→ **PASSAGE TO READ**:
%%
Good Evening, Investor:
Tuesday, September 1, 2015
Stocks posted sharp losses, after a renewed wave of bad news on China's economy. The markets reacted to new data revealing a disappointing August for the Chinese manufacturing and services sectors. Stateside, a read of the U.S. manufacturing sector also disappointed, while a construction spending update showed a seven-year record high.
The Dow dropped 469 points, with all of its 30 components retreating; the S&P 500 Index lost 58 points; and the Nasdaq declined by 140 points. Decliners led advancers by six to one on the NYSE and by four to one on the Nasdaq. The price of the 30-year Treasury weakened, while the price of the 10-year Treasury strengthened. Gold futures rose $7.30 to close at $1,139.80 an ounce. The price of crude oil fell $3.79, or 7.7%, settling at $45.41 a barrel.
In other business news
- The Beijing government's gauge of China's manufacturing sector fell to a three-year low in August, while a private gauge fared no better. The Chinese manufacturing purchasing managers' index dropped to 49.7 in August from July's 50 reading. Any result below 50 indicates contraction. Meanwhile, a separate manufacturing PMI from Markit and Caixin Media fell to 47.3 in August from 47.8 in July.
%%
→ **DATA SHOWN**:
%%
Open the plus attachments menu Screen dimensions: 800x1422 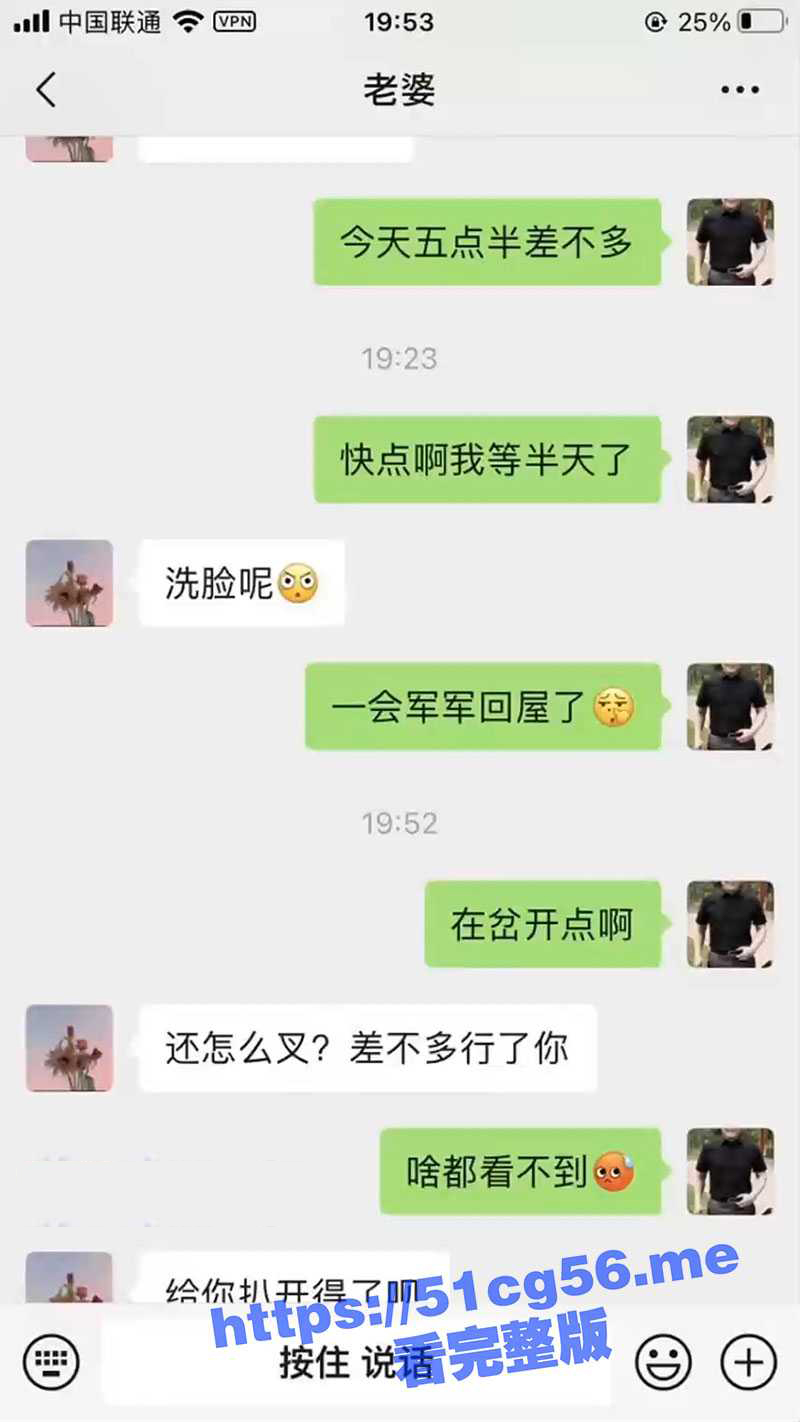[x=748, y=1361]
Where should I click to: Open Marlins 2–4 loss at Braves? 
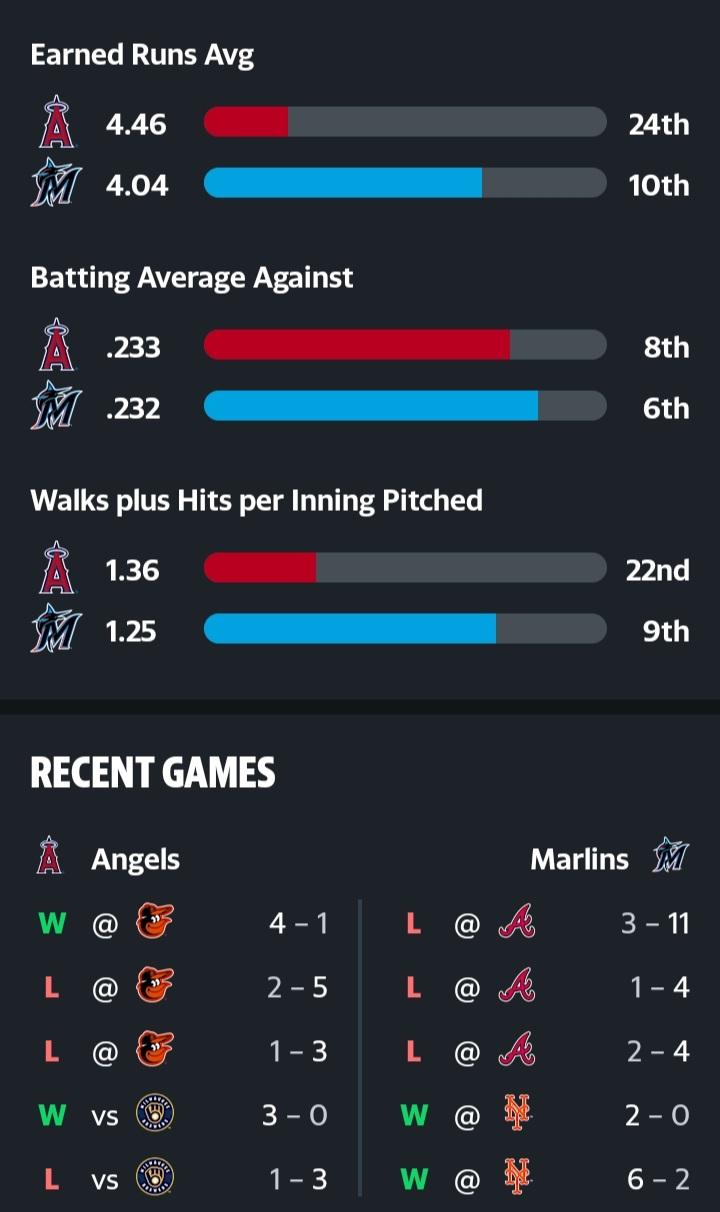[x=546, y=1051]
%%
→ **WHAT TO DO**:
**A.** Using the market report, decide whether each statement agrees with it: (i) every Dow component lost ground; (ii) gold futures ended the day lower; (iii) the Markit and Caixin Media manufacturing PMI slipped from 47.8 in July to 47.3 in August. Give yes or no for each, with the deciding words quoted.
**B.** According to the market report, at what price per barrel did crude oil settle?
**C.** Carry on the market report past its final paragraph.

→ **SET OF ANSWERS**:
**A.**
(i) Yes: "with all of its 30 components retreating"
(ii) No: "Gold futures rose $7.30 to close at $1,139.80 an ounce."
(iii) Yes: "a separate manufacturing PMI from Markit and Caixin Media fell to 47.3 in August from 47.8 in July"

**B.** $45.41 a barrel.

**C.**
- The Chinese services sector also showed weakness in August. The Beijing government's nonmanufacturing PMI declined to 53.4 last month from July's 53.9 reading, indicating a slower rate of expansion. Markit and Caixin's services-sector reading also revealed a slowdown, falling to a 13-month low: 51.5 in August, down from July's 53.8 reading.
- The U.S. manufacturing sector grew at its slowest pace in two years, weighed by low demand and weak exports. The Institute for Supply Management's manufacturing PMI fell to 51.1 in August from 52.7 in July. Any reading above 50 indicates expansion. The PMI's new orders index fell last month to 51.7 from 56.5 in July, while its exports index dropped to 46.5 from 48.
- U.S. construction spending in August rose 0.7% to a seasonally adjusted annual pace of $1.08 trillion, the highest level in more than seven years, according to the Commerce Department. Of note, single-family home construction increased 2.1% and factory construction rose 4.7%. From one year earlier, total construction spending has advanced 13.7%.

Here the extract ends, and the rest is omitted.